Task goal:
Put the entries into a JSON list of strings with one string per line. Begin at the line that contains "Go back using the Back arrow button", stop at the end of the entries, skip blank lines, and leave out the pictures.

* start Material to process *

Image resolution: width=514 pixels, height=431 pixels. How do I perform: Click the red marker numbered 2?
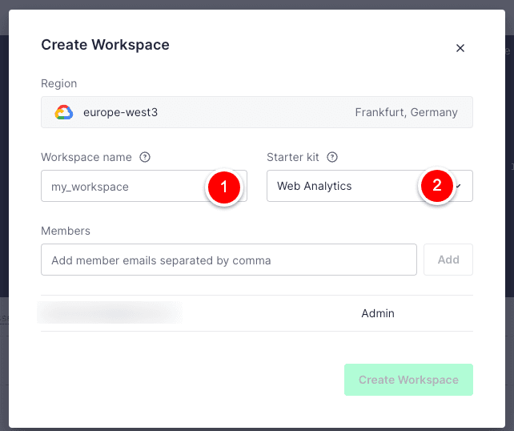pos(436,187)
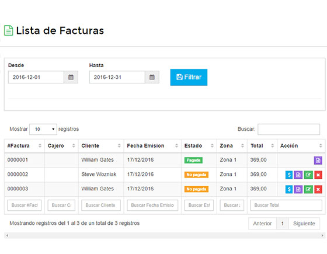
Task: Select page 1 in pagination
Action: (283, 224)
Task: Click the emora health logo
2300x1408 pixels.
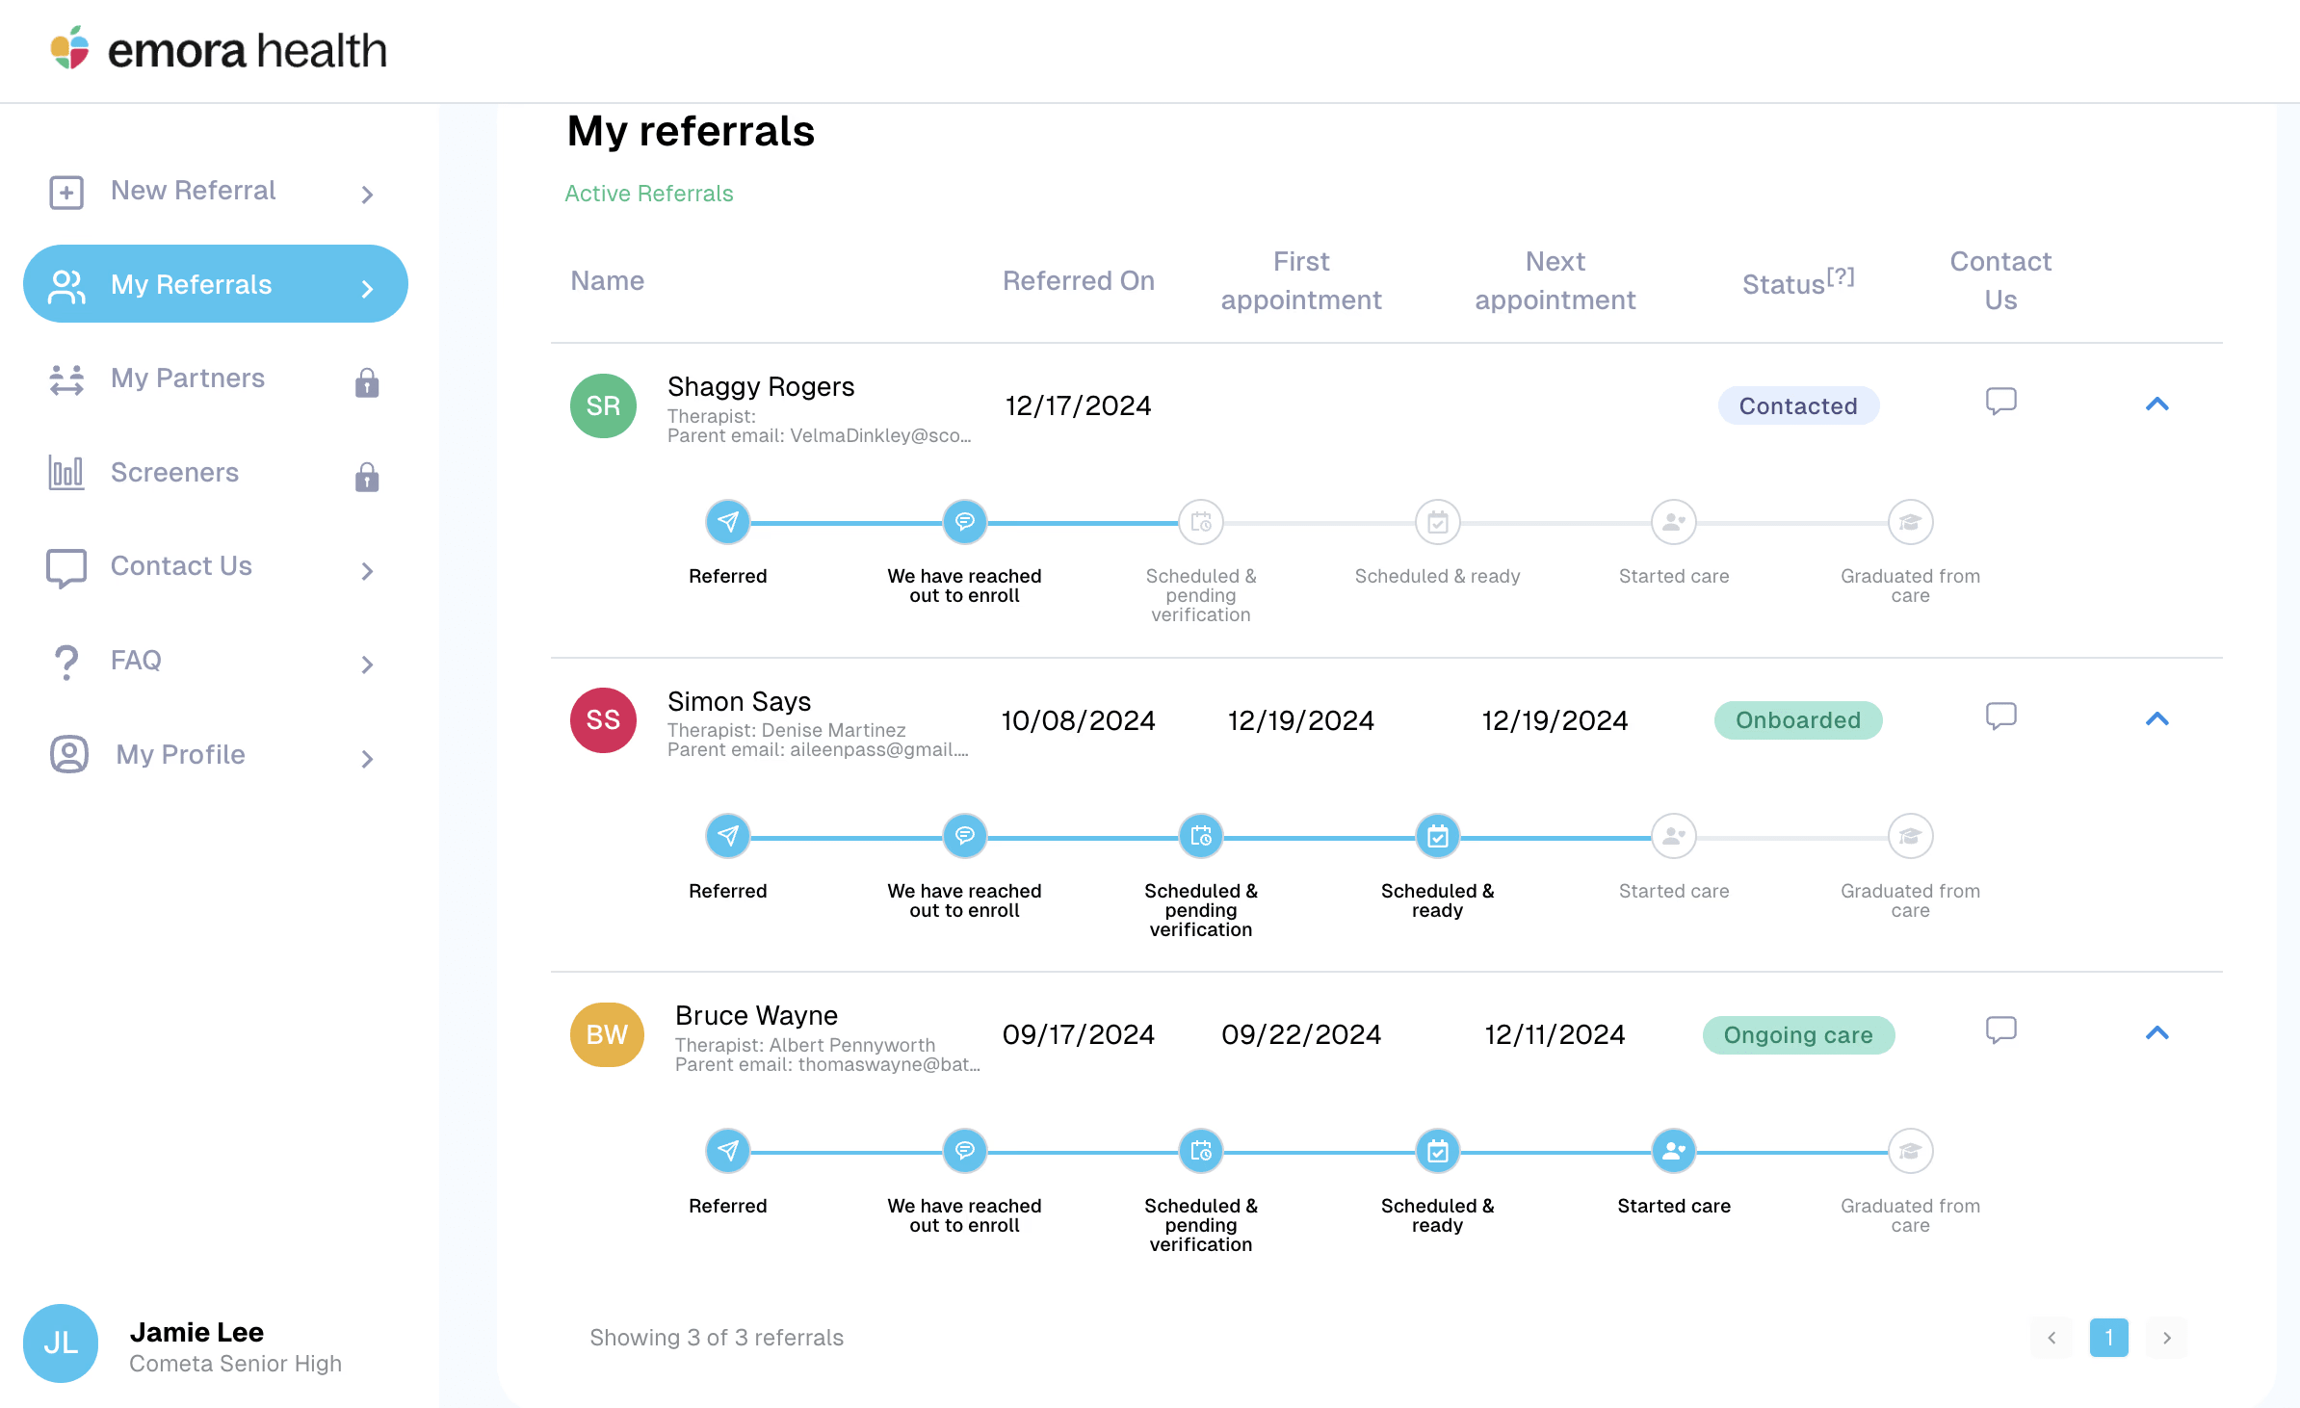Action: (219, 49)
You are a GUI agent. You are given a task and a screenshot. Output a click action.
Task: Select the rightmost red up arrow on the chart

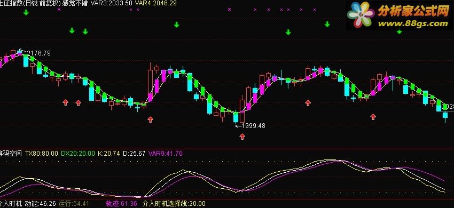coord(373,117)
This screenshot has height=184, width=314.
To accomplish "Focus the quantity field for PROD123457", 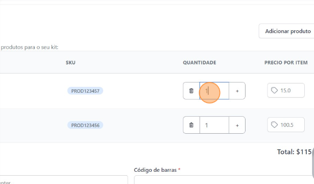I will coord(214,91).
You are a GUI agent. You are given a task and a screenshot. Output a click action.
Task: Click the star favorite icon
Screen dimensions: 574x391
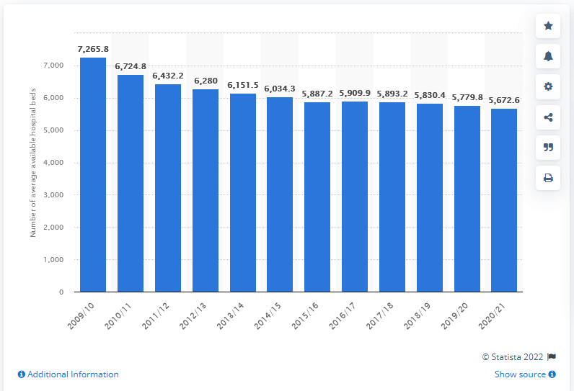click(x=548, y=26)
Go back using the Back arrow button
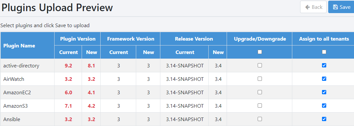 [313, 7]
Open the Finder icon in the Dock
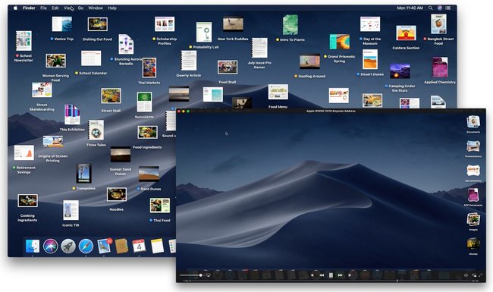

* end Material to process *

Completed exercise:
[
  "Go back using the Back arrow button",
  " [313, 7]",
  "Open the Finder icon in the Dock"
]